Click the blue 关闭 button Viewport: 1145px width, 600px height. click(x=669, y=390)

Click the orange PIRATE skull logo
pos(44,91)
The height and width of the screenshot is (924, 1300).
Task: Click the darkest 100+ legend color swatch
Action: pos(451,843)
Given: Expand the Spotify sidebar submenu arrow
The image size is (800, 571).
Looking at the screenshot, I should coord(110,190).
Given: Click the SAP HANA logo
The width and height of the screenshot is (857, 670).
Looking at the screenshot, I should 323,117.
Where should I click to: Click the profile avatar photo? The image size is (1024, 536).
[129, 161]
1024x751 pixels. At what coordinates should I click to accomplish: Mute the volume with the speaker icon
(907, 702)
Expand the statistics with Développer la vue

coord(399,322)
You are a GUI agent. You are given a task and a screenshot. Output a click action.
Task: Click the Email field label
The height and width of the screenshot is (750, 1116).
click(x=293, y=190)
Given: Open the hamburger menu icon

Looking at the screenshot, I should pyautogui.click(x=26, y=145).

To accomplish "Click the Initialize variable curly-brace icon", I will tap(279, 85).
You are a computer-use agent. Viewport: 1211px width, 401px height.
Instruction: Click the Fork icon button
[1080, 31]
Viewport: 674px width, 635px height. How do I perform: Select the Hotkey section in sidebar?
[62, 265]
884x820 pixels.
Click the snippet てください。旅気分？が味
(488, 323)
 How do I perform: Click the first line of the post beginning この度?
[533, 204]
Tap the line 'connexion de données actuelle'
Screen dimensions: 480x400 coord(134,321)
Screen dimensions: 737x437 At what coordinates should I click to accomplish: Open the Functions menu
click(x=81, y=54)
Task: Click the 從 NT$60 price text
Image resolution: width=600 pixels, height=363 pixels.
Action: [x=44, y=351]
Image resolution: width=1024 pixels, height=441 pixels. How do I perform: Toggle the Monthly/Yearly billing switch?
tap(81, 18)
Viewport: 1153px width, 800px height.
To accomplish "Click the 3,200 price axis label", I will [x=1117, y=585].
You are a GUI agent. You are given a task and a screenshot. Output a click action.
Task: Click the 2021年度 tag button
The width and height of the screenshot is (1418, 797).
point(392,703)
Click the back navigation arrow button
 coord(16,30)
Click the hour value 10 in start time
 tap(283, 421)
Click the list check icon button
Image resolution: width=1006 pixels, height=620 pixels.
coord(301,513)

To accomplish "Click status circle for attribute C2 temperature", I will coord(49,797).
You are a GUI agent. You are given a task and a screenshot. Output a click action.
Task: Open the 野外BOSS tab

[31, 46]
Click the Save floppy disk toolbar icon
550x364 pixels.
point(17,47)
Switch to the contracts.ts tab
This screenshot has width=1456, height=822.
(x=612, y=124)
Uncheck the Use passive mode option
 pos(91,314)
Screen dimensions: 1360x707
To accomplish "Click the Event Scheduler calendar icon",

* * * * * * *

Would you reproduce the entire listing, keeping every line as it is?

Click the blue 关闭 button Viewport: 1145px width, 600px height. click(x=669, y=390)

Click the orange PIRATE skull logo
pos(44,91)
The height and width of the screenshot is (924, 1300).
Task: Click the darkest 100+ legend color swatch
Action: pos(451,843)
Given: Expand the Spotify sidebar submenu arrow
The image size is (800, 571).
Looking at the screenshot, I should coord(110,190).
Given: Click the SAP HANA logo
The width and height of the screenshot is (857, 670).
Looking at the screenshot, I should 323,117.
Where should I click to: Click the profile avatar photo? The image size is (1024, 536).
[129, 161]
1024x751 pixels. At what coordinates should I click to accomplish: Mute the volume with the speaker icon
(907, 702)
Expand the statistics with Développer la vue

coord(399,322)
You are a GUI agent. You are given a task and a screenshot. Output a click action.
Task: Click the Email field label
The height and width of the screenshot is (750, 1116).
click(x=293, y=190)
Given: Open the hamburger menu icon

Looking at the screenshot, I should pyautogui.click(x=26, y=145).

To accomplish "Click the Initialize variable curly-brace icon", I will tap(279, 85).
You are a computer-use agent. Viewport: 1211px width, 401px height.
Instruction: Click the Fork icon button
[1080, 31]
Viewport: 674px width, 635px height. How do I perform: Select the Hotkey section in sidebar?
[62, 265]
884x820 pixels.
Click the snippet てください。旅気分？が味
(488, 323)
 How do I perform: Click the first line of the post beginning この度?
[533, 204]
Tap the line 'connexion de données actuelle'
Screen dimensions: 480x400 coord(134,321)
Screen dimensions: 737x437 At what coordinates should I click to accomplish: Open the Functions menu
click(x=81, y=54)
Task: Click the 從 NT$60 price text
Image resolution: width=600 pixels, height=363 pixels.
Action: [x=44, y=351]
Image resolution: width=1024 pixels, height=441 pixels. How do I perform: Toggle the Monthly/Yearly billing switch?
tap(81, 18)
Viewport: 1153px width, 800px height.
To accomplish "Click the 3,200 price axis label", I will [x=1117, y=585].
You are a GUI agent. You are given a task and a screenshot. Output a click action.
Task: Click the 2021年度 tag button
The width and height of the screenshot is (1418, 797).
point(392,703)
Click the back navigation arrow button
 coord(16,30)
Click the hour value 10 in start time
 tap(283, 421)
Click the list check icon button
Image resolution: width=1006 pixels, height=620 pixels.
coord(301,513)

To accomplish "Click status circle for attribute C2 temperature", I will coord(49,797).
You are a GUI agent. You are given a task and a screenshot. Output a click action.
Task: Open the 野外BOSS tab

[31, 46]
Click the Save floppy disk toolbar icon
550x364 pixels.
point(17,47)
Switch to the contracts.ts tab
This screenshot has width=1456, height=822.
(x=612, y=124)
Uncheck the Use passive mode option
 pos(91,314)
Screen dimensions: 1360x707
To accomplish "Click the Event Scheduler calendar icon",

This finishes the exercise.